Proyek MRMP, yang direncanakan sebagai simbol pelestarian budaya Reog Ponorogo—seni tradisional ikonik Jawa Timur—kini menjadi titik rawan baru dalam penyidikan. Proyek ini, yang mencakup pembangunan monumen setinggi puluhan meter dan museum interaktif untuk mendokumentasikan sejarah peradaban lokal, sempat digadang-gadang sebagai wajah baru pariwisata Ponorogo. Namun, dugaan penyimpangan dalam proses pengadaannya, seperti ketidaktransparanan tender dan potensi mark-up biaya, kini dipertanyakan. Analis tata kelola publik dari Universitas Brawijaya, Dr. Rina Wijayanti, menilai bahwa kasus ini mencerminkan pola sistemik di mana proyek budaya sering dimanfaatkan sebagai “wadah” korupsi. “Proyek seperti MRMP, yang melibatkan anggaran besar dari APBD dan dana hibah, rentan terhadap kolusi karena kurangnya pengawasan independen,” katanya dalam pernyataan tertulis yang diterima tim redaksi.
Baca juga : Dominasi Atletico Madrid: Griezmann Dua Gol, Levante Terpuruk di Metropolitano
Dari perspektif akademis, temuan awal KPK selaras dengan studi terbaru yang diterbitkan dalam Jurnal Hukum dan Pembangunan Indonesia edisi Oktober 2025, berjudul “Korupsi dalam Pengadaan Proyek Budaya: Studi Kasus Daerah Otonom”. Penelitian oleh tim dari Lembaga Ilmu Pengetahuan Indonesia (LIPI) mengungkap bahwa 68 persen proyek infrastruktur budaya di Jawa Timur mengalami deviasi anggaran rata-rata 25 persen akibat praktik suap dan gratifikasi. “Ini bukan sekadar kasus isolasi, melainkan gejala endemik yang melemahkan daya saing daerah,” tulis penulis utama, Prof. Hadi Santoso, dalam abstrak jurnal tersebut. Studi ini merekomendasikan penerapan mekanisme audit berbasis teknologi blockchain untuk mencegah rekayasa tender, sebuah solusi yang kini mulai diadopsi di beberapa provinsi lain.
Penyelidikan KPK terhadap Ponorogo juga menyoroti dampak lebih luas terhadap kepercayaan publik terhadap pemerintahan daerah.
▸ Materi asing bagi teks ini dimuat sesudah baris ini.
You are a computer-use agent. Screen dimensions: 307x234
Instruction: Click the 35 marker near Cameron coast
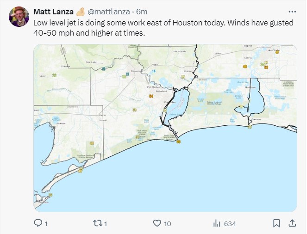pos(250,127)
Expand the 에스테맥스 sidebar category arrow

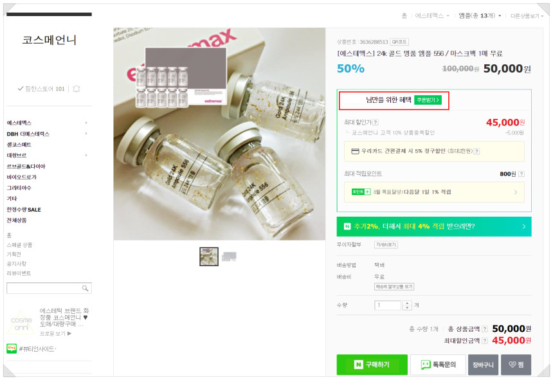point(86,123)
Aktivis anti-korupsi dari Indonesia Corruption Watch (ICW), Febri Hendri, memperingatkan bahwa kasus ini bisa memicu efek domino, di mana proyek-proyek serupa di daerah lain ikut terdampak. “Tanpa reformasi struktural, seperti penguatan whistleblower dan sanksi tegas bagi swasta yang terlibat, korupsi akan terus berulang,” tegasnya.
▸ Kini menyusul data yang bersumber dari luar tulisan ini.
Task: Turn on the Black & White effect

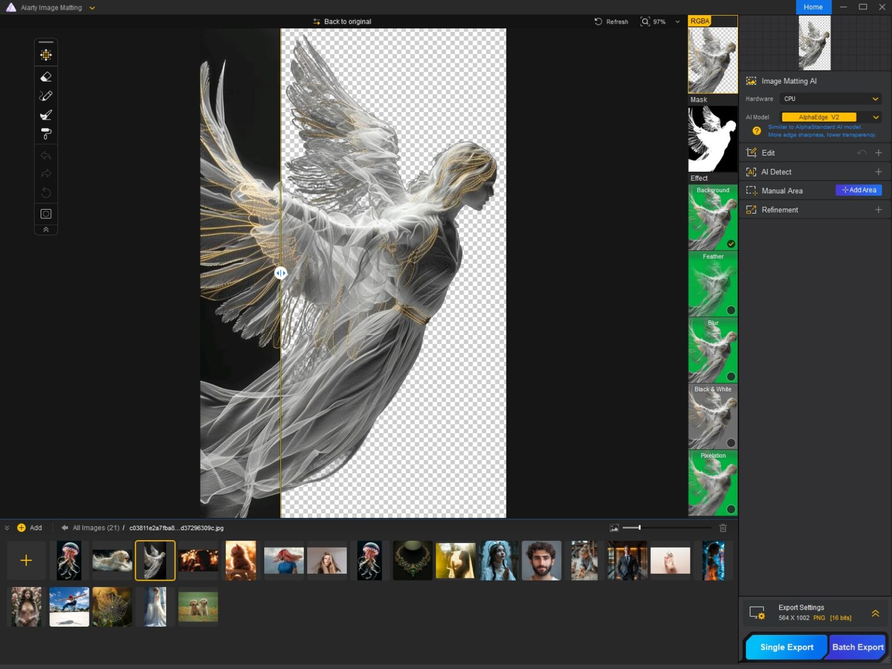Action: (x=731, y=443)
Sementara itu, masyarakat Ponorogo menyambut pengumuman KPK dengan campuran harapan dan kekhawatiran. Seorang seniman Reog setempat, yang enggan disebut namanya, mengatakan, “Proyek MRMP seharusnya jadi kebanggaan kami, bukan beban korupsi. Semoga penyidikan ini membersihkan nama baik budaya kami.” KPK sendiri menjanjikan transparansi penuh dalam proses penyidikan, dengan harapan hasilnya dapat menjadi preseden bagi pengelolaan proyek publik di masa depan.
Kasus ini menambah daftar panjang skandal korupsi di tingkat daerah, di mana pejabat eksekutif sering kali menjadi pusat jaringan. Dengan pendalaman ke proyek MRMP dan pengadaan lainnya, KPK diharapkan tidak hanya menindak pelaku, tapi juga merekonstruksi sistem yang rusak, demi menjaga integritas demokrasi lokal. Penyidikan ini masih berlangsung, dan perkembangan selanjutnya akan terus dipantau.